Bir
mükemmeliyet daha sona erdi. Eşsiz replikleriyle her izlediğimde huzura teslim
olduğum, son 4 yıldır hayatımın önemli bir parçası olan Being Human'da artık
yok. “The Vampire Diaries” ve “Supernatural” den sonra doğaüstü dizilerin
gerçek yaşamımıza adapte edilmiş halinin en önemli örneklerinden biriydi. Bir
tarih yolculuğuydu, iyilik ve aşk dolu bir maceraydı. Ama herşeyden öte
tertemiz, fedakarlıklarla ve özverilerle dolu bir arkadaşlığın en iyi
hikayesiydi.
Günümüzde
biz insanların ortaya koyamadığı dostluk değerlerini bize başarıyla aşılayan
bir yapımdı Being Human.

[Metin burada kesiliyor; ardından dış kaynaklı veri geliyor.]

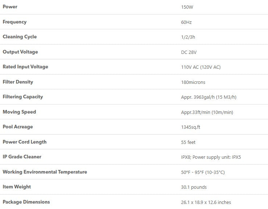Select the IPX8 cleaner grade value
Viewport: 268px width, 209px height.
click(186, 157)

Bir vampirin, bir kurt adamın ve bir hayaletin normal
bir insan gibi yaşayabilmeleri için gösterdikleri çaba aslında hepimizin içinde
bulunduğu bir yaşam mücadelesi örneğiydi. Bu yüzden nefis kurgulanmış ve beni
ekranda yeniden vampirizm temasına aşık eden bir eserdi. Bu diziyi izlememiş
olan tüm arkadaşlarıma muhakkak öneriyorum. Mutlaka kendinizden ve günlük
yaşamınızda karşılaştığınız değerlerden çok şeyler bulacaksınız ve her zaman
yüzünüzde bir tebessüm oluşturacaktır.
Being
Human projesi ilk olarak İngiliz BBC kanalının oluşturduğu başarılı bir
yapımdı. İngiliz versiyonunu izlemedim ancak Amerikan SyFy kanalının BBC’den
uyarladığı bu dizi; ana düşünce ele alındığında Londra’ da ya da Boston’ da
geçiyor olması pek fark ettirmiyor. Orijinal İngiliz yapımını izlemediğim için
BBC’nin dizisi hakkında yorumda bulunmayacağım. Amerikan yapımını izlemeye
başladığımda 4 yıl boyunca takip etmeyi bırakmadığım, her bölümü yayınlandığında
izlemeyi geciktirmediğim bir yapım oldu Being Human.
Öylesine
içten duygularla tasvir edilip ekrana taşınmış bir yapım ki; arkadaşlık
yıllarınızda, günlük hayatınızda ve aşk yaşamınızda her zaman zihninizde
yankılanmış çeşitli sorular olmuştur. Tüm bunlara istinaden bir rehber ve yol
gösterici cevaplar niteliğinde oluşabilecek her sonucu Being Human ile
görebiliyorsunuz. İlk 3 sezon boyunca baş roller olan; vampir Aidan, kurt adam
Josh ve hayalet Sally’nin bakış açılarından hayata dair ders niteliğinde
düşünce replikleri insanı müthiş bir dünyanın içine sokuyor. Senaristler o
kadar başarılılar ki; bir vampir, bir kurt adam ve bir hayaletin yapılarıyla
doğaüstü sınıfında bulunmalarını, onların düşünceleri ile de pekiştirip,
gerçekten çok farklı insan ötesi karakterlere bürünmelerini sağlamışlar ve
kesinlikle işlerini en iyi şekilde yapıp o karakterleri ekrana taşımışlar.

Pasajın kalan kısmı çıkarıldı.